*Exercise brief*
Reproduce the following entries exactly, leaving nothing out.

-------- Study material

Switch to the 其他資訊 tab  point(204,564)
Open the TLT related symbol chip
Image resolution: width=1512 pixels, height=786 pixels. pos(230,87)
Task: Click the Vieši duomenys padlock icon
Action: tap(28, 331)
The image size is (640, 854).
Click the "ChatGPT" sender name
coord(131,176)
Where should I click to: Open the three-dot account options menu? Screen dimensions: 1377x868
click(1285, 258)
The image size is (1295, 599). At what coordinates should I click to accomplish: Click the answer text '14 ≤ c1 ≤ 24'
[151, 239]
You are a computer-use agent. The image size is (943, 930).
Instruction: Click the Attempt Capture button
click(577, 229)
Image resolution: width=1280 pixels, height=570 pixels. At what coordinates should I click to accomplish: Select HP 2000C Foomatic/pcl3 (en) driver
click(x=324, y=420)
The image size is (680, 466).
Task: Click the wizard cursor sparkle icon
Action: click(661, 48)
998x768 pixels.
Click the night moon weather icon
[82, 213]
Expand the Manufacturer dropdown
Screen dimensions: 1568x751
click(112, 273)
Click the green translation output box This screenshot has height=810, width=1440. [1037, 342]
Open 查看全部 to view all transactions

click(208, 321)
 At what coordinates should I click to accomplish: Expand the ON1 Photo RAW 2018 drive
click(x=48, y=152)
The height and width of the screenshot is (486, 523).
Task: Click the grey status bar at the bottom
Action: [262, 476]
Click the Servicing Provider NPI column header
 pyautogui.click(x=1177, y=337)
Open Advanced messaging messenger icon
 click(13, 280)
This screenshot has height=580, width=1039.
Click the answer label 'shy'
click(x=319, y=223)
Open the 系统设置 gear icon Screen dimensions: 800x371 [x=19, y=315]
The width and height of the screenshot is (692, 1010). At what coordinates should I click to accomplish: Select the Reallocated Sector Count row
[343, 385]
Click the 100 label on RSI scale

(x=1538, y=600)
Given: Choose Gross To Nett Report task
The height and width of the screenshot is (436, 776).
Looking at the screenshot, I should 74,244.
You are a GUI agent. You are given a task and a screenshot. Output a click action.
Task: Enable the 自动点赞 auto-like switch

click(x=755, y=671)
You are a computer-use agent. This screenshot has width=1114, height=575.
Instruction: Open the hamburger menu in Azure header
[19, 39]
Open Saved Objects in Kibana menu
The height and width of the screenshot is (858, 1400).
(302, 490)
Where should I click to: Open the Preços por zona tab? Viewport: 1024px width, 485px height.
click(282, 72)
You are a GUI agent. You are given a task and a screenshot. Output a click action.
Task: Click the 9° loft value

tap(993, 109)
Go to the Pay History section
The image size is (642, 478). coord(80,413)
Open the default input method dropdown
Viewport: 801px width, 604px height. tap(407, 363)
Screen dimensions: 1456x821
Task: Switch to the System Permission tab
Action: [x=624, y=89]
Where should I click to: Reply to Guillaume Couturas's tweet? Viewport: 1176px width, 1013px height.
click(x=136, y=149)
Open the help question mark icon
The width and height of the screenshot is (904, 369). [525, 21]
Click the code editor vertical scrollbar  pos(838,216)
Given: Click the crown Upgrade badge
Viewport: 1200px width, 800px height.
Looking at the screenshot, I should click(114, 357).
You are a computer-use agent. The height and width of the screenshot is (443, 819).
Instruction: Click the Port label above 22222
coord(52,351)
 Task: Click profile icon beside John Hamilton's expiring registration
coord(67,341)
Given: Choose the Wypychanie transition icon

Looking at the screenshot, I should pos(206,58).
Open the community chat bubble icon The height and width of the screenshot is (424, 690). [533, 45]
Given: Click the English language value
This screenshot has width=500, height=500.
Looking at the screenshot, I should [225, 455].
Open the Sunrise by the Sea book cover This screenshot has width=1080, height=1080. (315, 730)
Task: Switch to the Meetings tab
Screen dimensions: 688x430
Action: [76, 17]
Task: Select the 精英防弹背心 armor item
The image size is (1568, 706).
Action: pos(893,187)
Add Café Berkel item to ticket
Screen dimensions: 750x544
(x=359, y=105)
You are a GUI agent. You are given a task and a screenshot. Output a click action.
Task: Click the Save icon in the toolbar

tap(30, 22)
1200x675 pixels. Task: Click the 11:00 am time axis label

----------------

*Expected answer*
Switch to the 其他資訊 tab  point(204,564)
Open the TLT related symbol chip
Image resolution: width=1512 pixels, height=786 pixels. pos(230,87)
Task: Click the Vieši duomenys padlock icon
Action: tap(28, 331)
The image size is (640, 854).
Click the "ChatGPT" sender name
coord(131,176)
Where should I click to: Open the three-dot account options menu? Screen dimensions: 1377x868
click(1285, 258)
The image size is (1295, 599). At what coordinates should I click to accomplish: Click the answer text '14 ≤ c1 ≤ 24'
[151, 239]
You are a computer-use agent. The image size is (943, 930).
Instruction: Click the Attempt Capture button
click(577, 229)
Image resolution: width=1280 pixels, height=570 pixels. At what coordinates should I click to accomplish: Select HP 2000C Foomatic/pcl3 (en) driver
click(x=324, y=420)
The image size is (680, 466).
Task: Click the wizard cursor sparkle icon
Action: click(661, 48)
998x768 pixels.
Click the night moon weather icon
[82, 213]
Expand the Manufacturer dropdown
Screen dimensions: 1568x751
click(112, 273)
Click the green translation output box This screenshot has height=810, width=1440. [1037, 342]
Open 查看全部 to view all transactions

click(208, 321)
 At what coordinates should I click to accomplish: Expand the ON1 Photo RAW 2018 drive
click(x=48, y=152)
The height and width of the screenshot is (486, 523).
Task: Click the grey status bar at the bottom
Action: [262, 476]
Click the Servicing Provider NPI column header
 pyautogui.click(x=1177, y=337)
Open Advanced messaging messenger icon
 click(13, 280)
This screenshot has height=580, width=1039.
Click the answer label 'shy'
click(x=319, y=223)
Open the 系统设置 gear icon Screen dimensions: 800x371 [x=19, y=315]
The width and height of the screenshot is (692, 1010). At what coordinates should I click to accomplish: Select the Reallocated Sector Count row
[343, 385]
Click the 100 label on RSI scale

(x=1538, y=600)
Given: Choose Gross To Nett Report task
The height and width of the screenshot is (436, 776).
Looking at the screenshot, I should 74,244.
You are a GUI agent. You are given a task and a screenshot. Output a click action.
Task: Enable the 自动点赞 auto-like switch

click(x=755, y=671)
You are a computer-use agent. This screenshot has width=1114, height=575.
Instruction: Open the hamburger menu in Azure header
[19, 39]
Open Saved Objects in Kibana menu
The height and width of the screenshot is (858, 1400).
(302, 490)
Where should I click to: Open the Preços por zona tab? Viewport: 1024px width, 485px height.
click(282, 72)
You are a GUI agent. You are given a task and a screenshot. Output a click action.
Task: Click the 9° loft value

tap(993, 109)
Go to the Pay History section
The image size is (642, 478). coord(80,413)
Open the default input method dropdown
Viewport: 801px width, 604px height. tap(407, 363)
Screen dimensions: 1456x821
Task: Switch to the System Permission tab
Action: [x=624, y=89]
Where should I click to: Reply to Guillaume Couturas's tweet? Viewport: 1176px width, 1013px height.
click(x=136, y=149)
Open the help question mark icon
The width and height of the screenshot is (904, 369). [525, 21]
Click the code editor vertical scrollbar  pos(838,216)
Given: Click the crown Upgrade badge
Viewport: 1200px width, 800px height.
Looking at the screenshot, I should click(114, 357).
You are a computer-use agent. The height and width of the screenshot is (443, 819).
Instruction: Click the Port label above 22222
coord(52,351)
 Task: Click profile icon beside John Hamilton's expiring registration
coord(67,341)
Given: Choose the Wypychanie transition icon

Looking at the screenshot, I should pos(206,58).
Open the community chat bubble icon The height and width of the screenshot is (424, 690). [533, 45]
Given: Click the English language value
This screenshot has width=500, height=500.
Looking at the screenshot, I should [225, 455].
Open the Sunrise by the Sea book cover This screenshot has width=1080, height=1080. (315, 730)
Task: Switch to the Meetings tab
Screen dimensions: 688x430
Action: [76, 17]
Task: Select the 精英防弹背心 armor item
The image size is (1568, 706).
Action: pos(893,187)
Add Café Berkel item to ticket
Screen dimensions: 750x544
(x=359, y=105)
You are a GUI agent. You are given a task and a screenshot. Output a click action.
Task: Click the Save icon in the toolbar

tap(30, 22)
1200x675 pixels. Task: Click the 11:00 am time axis label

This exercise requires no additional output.